Our headline finding is a within-model extraction failure: a linear probe on Qwen2.5-7B hidden states achieves 99.0% action-selection accuracy (95% CI: [97.0, 100.0]), while the same model prompted directly achieves only 54.5% — a 44.5pp gap on the same queries.
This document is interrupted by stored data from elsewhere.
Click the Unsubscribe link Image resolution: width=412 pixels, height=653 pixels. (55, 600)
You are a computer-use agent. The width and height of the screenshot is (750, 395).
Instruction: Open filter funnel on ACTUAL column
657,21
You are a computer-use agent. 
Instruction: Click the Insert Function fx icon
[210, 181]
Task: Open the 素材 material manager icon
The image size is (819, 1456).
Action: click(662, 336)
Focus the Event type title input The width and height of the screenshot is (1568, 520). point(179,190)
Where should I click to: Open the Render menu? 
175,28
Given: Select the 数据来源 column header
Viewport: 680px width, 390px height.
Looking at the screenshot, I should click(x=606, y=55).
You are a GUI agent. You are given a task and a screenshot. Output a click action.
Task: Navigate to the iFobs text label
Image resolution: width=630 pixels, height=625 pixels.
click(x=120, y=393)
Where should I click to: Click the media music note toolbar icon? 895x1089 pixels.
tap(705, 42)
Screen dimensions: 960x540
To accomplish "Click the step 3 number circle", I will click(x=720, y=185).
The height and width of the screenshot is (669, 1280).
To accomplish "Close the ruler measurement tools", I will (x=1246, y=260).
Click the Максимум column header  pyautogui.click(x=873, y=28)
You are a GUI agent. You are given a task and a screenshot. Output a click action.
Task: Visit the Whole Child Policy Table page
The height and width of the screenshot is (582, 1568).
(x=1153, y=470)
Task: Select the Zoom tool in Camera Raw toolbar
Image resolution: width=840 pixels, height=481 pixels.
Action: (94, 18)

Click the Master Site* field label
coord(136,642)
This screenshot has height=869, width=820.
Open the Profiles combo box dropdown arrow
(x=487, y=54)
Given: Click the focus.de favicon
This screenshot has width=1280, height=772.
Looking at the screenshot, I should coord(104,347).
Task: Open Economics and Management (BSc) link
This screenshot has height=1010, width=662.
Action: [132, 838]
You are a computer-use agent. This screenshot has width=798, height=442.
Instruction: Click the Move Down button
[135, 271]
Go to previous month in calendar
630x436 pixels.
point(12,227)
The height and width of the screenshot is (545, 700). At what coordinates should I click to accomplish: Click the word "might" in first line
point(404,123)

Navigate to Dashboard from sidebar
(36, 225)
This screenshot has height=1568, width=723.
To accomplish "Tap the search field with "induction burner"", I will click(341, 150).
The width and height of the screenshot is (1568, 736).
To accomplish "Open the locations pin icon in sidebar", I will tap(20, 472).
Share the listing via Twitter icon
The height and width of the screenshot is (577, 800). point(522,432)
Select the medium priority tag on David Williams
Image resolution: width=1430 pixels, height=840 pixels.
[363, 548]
The result replicates across 23 decoder models spanning ten architecture families (0.36B–32B parameters; permutation p < 0.001 for all).
| Method | Exact % | EU |
|---|---|---|
| Hidden-state probe | 99.0 | +8.9 |
| LoRA r=8 (204 examples) | 84.8 | +5.5 |
| 50-shot prompted | 77.8 | +4.4 |
| DeBERTa-v3-base encoder | 96.0 | +8.3 |
| Direct prompting | 54.5 | -2.0 |
| Logprob mapping | 51.5 | -6.0 |
| Semantic entropy | 47.5 | -4.2 |
- 10k permutation test: k=0, p < 0.0001
- Logit-lens: correct action-token probability < 0.002% at all 29 layers
- Lexical ablation: masking top-20 MI n-grams drops accuracy by only 2pp
- Grouped CV: 94.2% with zero semantic-cluster overlap (-2.5pp vs standard CV)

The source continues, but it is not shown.